Segment Start: Document excerpt

As Metrocenter shutters, residents reminisce over iconic mall
PHOENIX — If you walk through Metrocenter Mall now, things probably won’t look how you remember them.
Empty storefronts line the corridors, heavy concrete planters block off inoperable escalators and you can almost walk a lap of the mall without seeing another person.
Now, after 47 years in business, the iconic mall off Interstate 17 between Dunlap and Peoria avenues is closing down Tuesday.
For years Metrocenter was a dominant force in Phoenix’s shopping and social landscape. That was especially true of the high schoolers who would “cruise Metro,” congregating at night and driving the circle around the shopping center long after it closed, or at least until police sent them on their way for blocking traffic.
Many people who grew up in Phoenix when Metrocenter was still bustling have fond memories of meeting friends, or making new ones, while driving around that mall.
On Saturday, thousands of them returned for one last cruise.
It started when Tracy Smith made an offhand comment on Facebook. She saw that Metrocenter was closing and posted a few sentences to Facebook about her memories cruising the mall as a teenager and suggested making a return.
“I put ‘Metro’s closing, last cruise, let’s do it,’” she says. “And I figured I was just trying to hit some of my friends.”
That simple post soon grew into a page with more than 14,000 members. It was more than she could’ve ever expected, but she wasn’t surprised to see that the mall played an important part in the childhoods of people all over the Valley.
Metrocenter opened in 1973, and it was already breaking records. At 1.4 million square feet, it was the largest shopping center in Arizona and one of the largest in the United States.
When it was built, Metrocenter felt state-of-the-art, with a distinctive style of swooping, futuristic curves juxtaposed against traditional brick flooring.
It didn’t just look the part, though.
It was the only two-story, five-anchor mall in the country, with the original anchor stores being Sears, Rhodes Brothers, Diamond’s, Goldwater’s and The Broadway. In total, there were 175 vendors and services available to shoppers at the mall’s peak.
The shopping alone would’ve made it a destination, but Metrocenter also had other attractions, including a movie theater and an ice skating rink overlooked by the large food court. A restaurant there even resembled an airplane suspended over the ice. And the mall was right across the street from entertainment park Golf n’ Stuff, which later became Castles n’ Coasters.
Metrocenter enjoyed years of prosperity, but eventually other malls opened and drew away customers, and major stores left that couldn’t be replaced. Slowly, it lost more and more of its unique appeal.

Segment End: Document excerpt
Segment Start: Supplied records

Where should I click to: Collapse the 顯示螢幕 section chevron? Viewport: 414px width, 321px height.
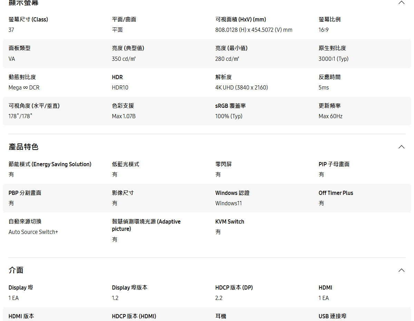pos(401,2)
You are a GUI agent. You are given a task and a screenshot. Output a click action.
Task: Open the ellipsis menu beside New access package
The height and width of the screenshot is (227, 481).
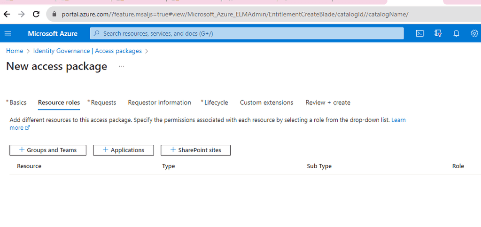[x=122, y=66]
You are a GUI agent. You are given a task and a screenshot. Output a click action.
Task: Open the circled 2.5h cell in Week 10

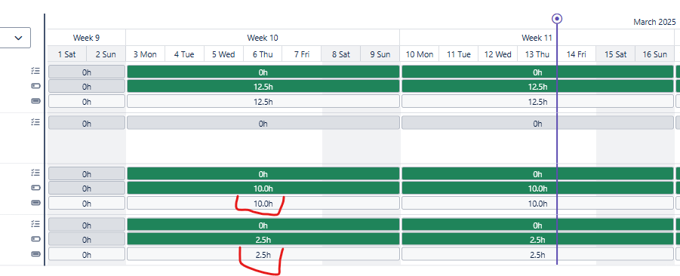point(263,254)
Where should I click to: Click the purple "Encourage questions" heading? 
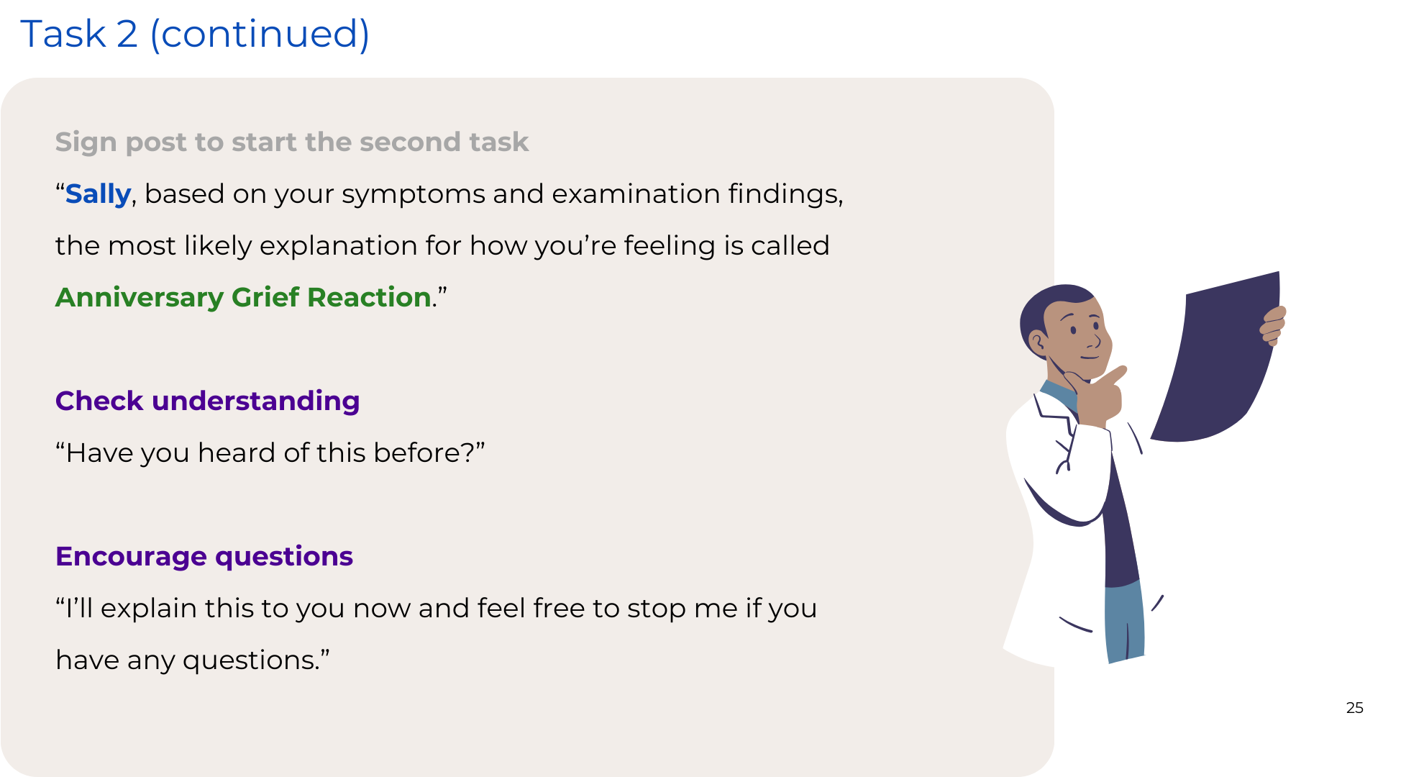pyautogui.click(x=204, y=556)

Segment End: Supplied records

- _Exercises_:
[1] In the Metrocenter article, how large was the mall when it opened?
[2] Rewrite the stretch of the Metrocenter article from "Empty storefronts line" through "around that mall.", substituting "teenagers" for "high schoolers".
[3] Pick up the Metrocenter article after its final sentence and continue it.

- _Task-by-task answers_:
[1] 1.4 million square feet

[2]
Empty storefronts line the corridors, heavy concrete planters block off inoperable escalators and you can almost walk a lap of the mall without seeing another person.
Now, after 47 years in business, the iconic mall off Interstate 17 between Dunlap and Peoria avenues is closing down Tuesday.
For years Metrocenter was a dominant force in Phoenix’s shopping and social landscape. That was especially true of the teenagers who would “cruise Metro,” congregating at night and driving the circle around the shopping center long after it closed, or at least until police sent them on their way for blocking traffic.
Many people who grew up in Phoenix when Metrocenter was still bustling have fond memories of meeting friends, or making new ones, while driving around that mall.

[3]
The mall struggled through multiple ownership changes in the 2000s and continued to decline despite renovations. Then, with the coronavirus pandemic cutting down traffic even further, it simply wasn’t generating revenue. Management announced it would close, nearly half a century after it first opened.
To the thousands who gathered in the parking lot Saturday to relive fond memories of cruising the mall in its heyday, seeing it finally shut down brings about a sense of loss.
“We were just teenagers having a good time,” Ken Postgate, who came with a group of friends, said. “Now [Metrocenter] is kind of a tombstone to that generation.”
Smith, whose unassuming Facebook post was the catalyst for everyone gathering at the mall again, also says it’s odd seeing a fixture of her childhood disappear.
“The realization that it’s going to be gone, that it won’t come back the same way we had it, it’s almost a grieving process,” Smith said.
Even if it’s tinged with sadness, the event to gather for one last cruise was ultimately a celebration.
The mall parking lot, left nearly empty for years, was filled with people. Visitors walked among rows of classic cars with their hoods opened for an easy look at their engines. Groups of friends sat in lawn chairs to reminisce. Some people who frequented the mall decades ago brought along their own kids, showing them firsthand what they used to do for fun.
At the other end of the parking lot, a long line of cars slowly made the pilgrimage around Metrocenter, snaking their way past food trucks and a tent selling commemorative t-shirts.
“My biggest memory of this place is that everybody knew somebody,” said Scott Kasallis, who came with his brother Ron. “You might not have known each other’s names at first, but you became friends by the end of the evening.”
The festival-like atmosphere supported one thing all the attendees seemed to agree on: Cruising was a time for putting aside your differences and enjoying being young — even if it was only for a night.